Herkesin bir hikayesi var, ya senin hikayen nedir?
  1. 76.
    +1
    RIFAT

    b-“Çocuklar. Artık eve dönebiliriz.” Kahverengi bir ejderha üzerimize doğru koşmaya başladı.

    Rıfat-“Bu tahminimce Luka. Kaçmamızın bir yolu yok mu?”

    Anka-“Ruhun yıpranmış halde. Konuşabildiğine şükretmen lazım.”

    b-“Kaçışımız yok. ikiniz de çok şey yaşadınız. Eve dönünce bana anlatırsınız.” Dedi ve ayağa kalktı.

    Luka-“Bir Bine, Bir Bine” diye koşuyordu. Tam bir çocuk gibi. En sonunda önümüzde durdu ve bizi yalamaya başladı. Iyy. Her tarafım salya oldu. Arkamı döndüğümde fark ettim ki Halis gitmiş. Onunla beraber siyah bir ejderha da. Herhalde o da eve gitmeye kendini hazır hissetmiyor. Ben de öyle.

    Luka-“Seni çok özledim.” Dedi ve ağlıyordu. Demek kavuşmak istediği ailesi buydu. Galiba ben de arkamda bu kadar büyük bir çocuk bıraksam ben de durumunu merak ederdim.

    b-“Ben de sizi özledim. Hepinizi.” Luka’nın yanında bir ejderha daha vardı.

    b-“Linonia ile Alduin nerede?”

    Rıfat-“Bu isimleri koyarken çok düşündün mü merak ediyorum.” Beni duymamazlıktan geldiler.

    Luka-“Linonia yumurtlamak için en üst katmanda hazırlık yapıyor.

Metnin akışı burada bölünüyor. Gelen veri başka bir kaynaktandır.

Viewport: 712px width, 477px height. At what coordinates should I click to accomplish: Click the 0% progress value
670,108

Alduin ise… O pek kendinde değil.”

    b-“Ne oldu?”

    Charizard-“Yumurtlayan kişi oydu ve yavrusu ölü doğdu. Alduin bunu sindirmeye çalışıyor.” Babam gözlerini yere eğdi. Üzüldüğü her halinden belliydi. Bir an düşündüm. Gerçekten de oradaki ejderhalardan bir farkı yok. Tamamen saf bir adam. Biraz kendimden utandım. Benim aklımda hep bir tilki dolanır. Hatta buradakileri bile etkileyebilir, istediğim her şeyi yaptırtabilirim. Hem de yarım günde. Ama böyle bir şey yapmayı düşündüğüm için bile kendimden utanıyorum. Buranın saflığı bozulmamalı.

    b-“Umarım yakın zamanda kendine gelir. Evlat acısını bilirim. Yakın zamanda ben de çocuklarımı kaybetmiştim. Şimdi buradalar… Halis nerede?”

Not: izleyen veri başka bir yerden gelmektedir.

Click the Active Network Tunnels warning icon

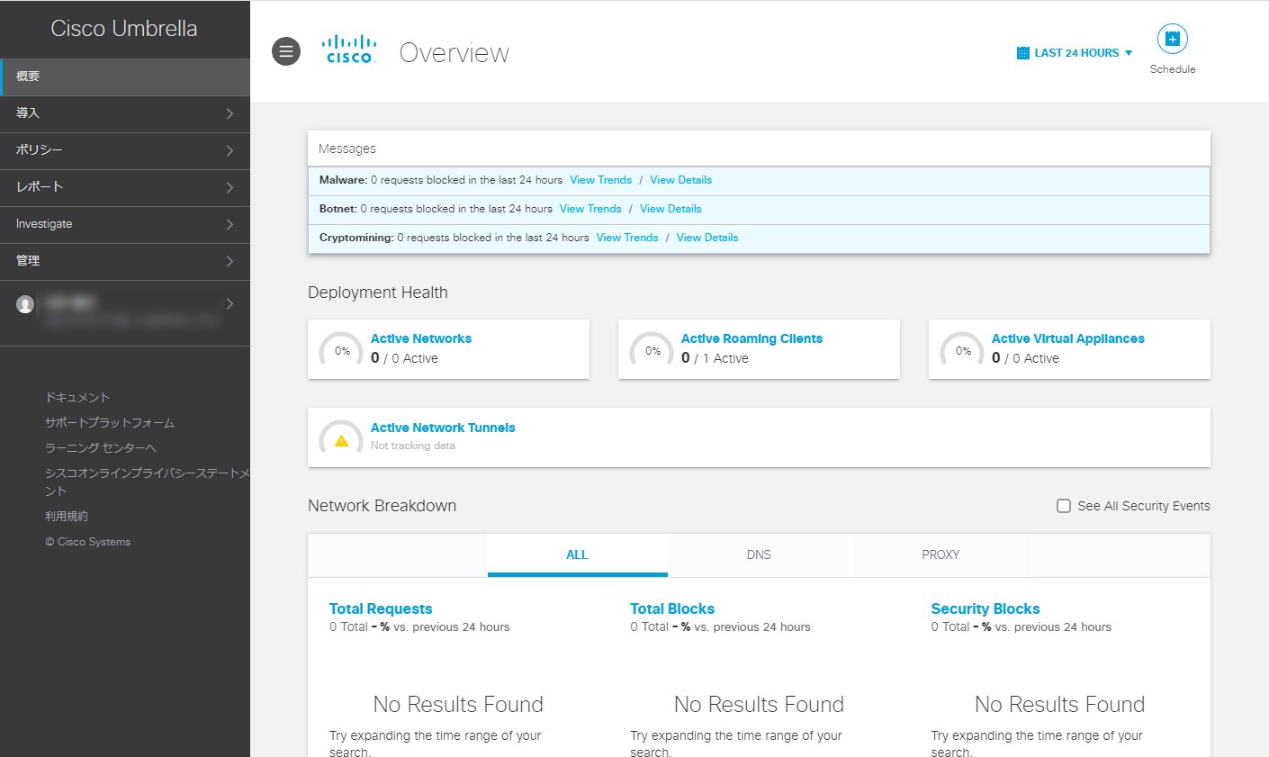[x=341, y=440]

    Rıfat-“O gitti. Siyah ejderha ile. Sanırım o da benim gibi eve dönmeye hazır değil.”

    b-“Nasıl yani? Geri dönmeyecek misiniz?”

    Rıfat-“Şu an olmaz. Halis ve ben dünyaya dönmeye hazır değiliz. Fla-en. Kendini göster.” Dedim ve göğsümden kafasını çıkardı. Sonra geri girdi.

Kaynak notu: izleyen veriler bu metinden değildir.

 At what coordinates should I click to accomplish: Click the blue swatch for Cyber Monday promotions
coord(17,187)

    b-“O da neydi? içgüdüm ile bile hissetmedim.”

    Rıfat-“Bir anka. ismi Fla-en. Artık normal bir aile değiliz baba. Hepimizin kendince sorumlulukları var. Ve hepimizin bir sonraki saldırı için güçlenmesi gerek.”

    b-“Size zamanında ulaşamadım. Elim kolum bağlıydı. Kim bilir nasıl acılar çektiniz.”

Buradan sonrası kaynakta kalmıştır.